(Data records)
BEGIN

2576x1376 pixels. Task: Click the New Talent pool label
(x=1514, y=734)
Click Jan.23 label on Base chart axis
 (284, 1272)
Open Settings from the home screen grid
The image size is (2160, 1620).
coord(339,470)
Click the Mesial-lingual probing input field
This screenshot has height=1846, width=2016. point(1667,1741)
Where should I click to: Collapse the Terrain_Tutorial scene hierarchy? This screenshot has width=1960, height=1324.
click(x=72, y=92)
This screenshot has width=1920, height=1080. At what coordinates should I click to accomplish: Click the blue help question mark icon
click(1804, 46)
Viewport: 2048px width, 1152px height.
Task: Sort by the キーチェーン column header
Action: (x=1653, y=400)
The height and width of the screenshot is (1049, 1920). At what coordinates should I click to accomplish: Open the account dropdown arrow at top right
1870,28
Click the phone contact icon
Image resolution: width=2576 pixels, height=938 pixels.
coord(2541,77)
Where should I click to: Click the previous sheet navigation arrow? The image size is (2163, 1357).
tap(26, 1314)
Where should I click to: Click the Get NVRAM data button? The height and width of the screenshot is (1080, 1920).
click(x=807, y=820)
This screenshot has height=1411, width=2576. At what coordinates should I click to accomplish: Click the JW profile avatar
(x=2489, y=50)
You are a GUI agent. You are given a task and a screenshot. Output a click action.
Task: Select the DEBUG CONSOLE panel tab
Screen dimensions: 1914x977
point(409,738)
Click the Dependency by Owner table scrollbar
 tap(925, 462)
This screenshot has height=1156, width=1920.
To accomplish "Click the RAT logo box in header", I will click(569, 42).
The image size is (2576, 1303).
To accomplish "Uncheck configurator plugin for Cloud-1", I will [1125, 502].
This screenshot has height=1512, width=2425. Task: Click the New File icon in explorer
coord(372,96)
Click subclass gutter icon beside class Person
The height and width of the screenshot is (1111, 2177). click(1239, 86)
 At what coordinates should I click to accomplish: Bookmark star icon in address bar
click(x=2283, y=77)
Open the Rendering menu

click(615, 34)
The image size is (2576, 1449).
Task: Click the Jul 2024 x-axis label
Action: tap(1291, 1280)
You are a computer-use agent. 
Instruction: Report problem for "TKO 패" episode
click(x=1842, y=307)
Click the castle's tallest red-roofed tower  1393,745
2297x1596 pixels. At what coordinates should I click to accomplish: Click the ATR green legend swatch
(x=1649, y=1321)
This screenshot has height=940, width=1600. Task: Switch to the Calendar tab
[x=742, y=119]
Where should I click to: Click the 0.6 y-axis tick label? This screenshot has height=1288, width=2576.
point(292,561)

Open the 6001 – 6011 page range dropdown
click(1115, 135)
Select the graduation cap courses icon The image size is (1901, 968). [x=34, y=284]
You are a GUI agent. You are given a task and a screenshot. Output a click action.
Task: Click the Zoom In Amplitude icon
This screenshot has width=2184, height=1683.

END

Check each line of the data above for the word "Select" and state how many lines contain it, with no other text.

Exercise answer
2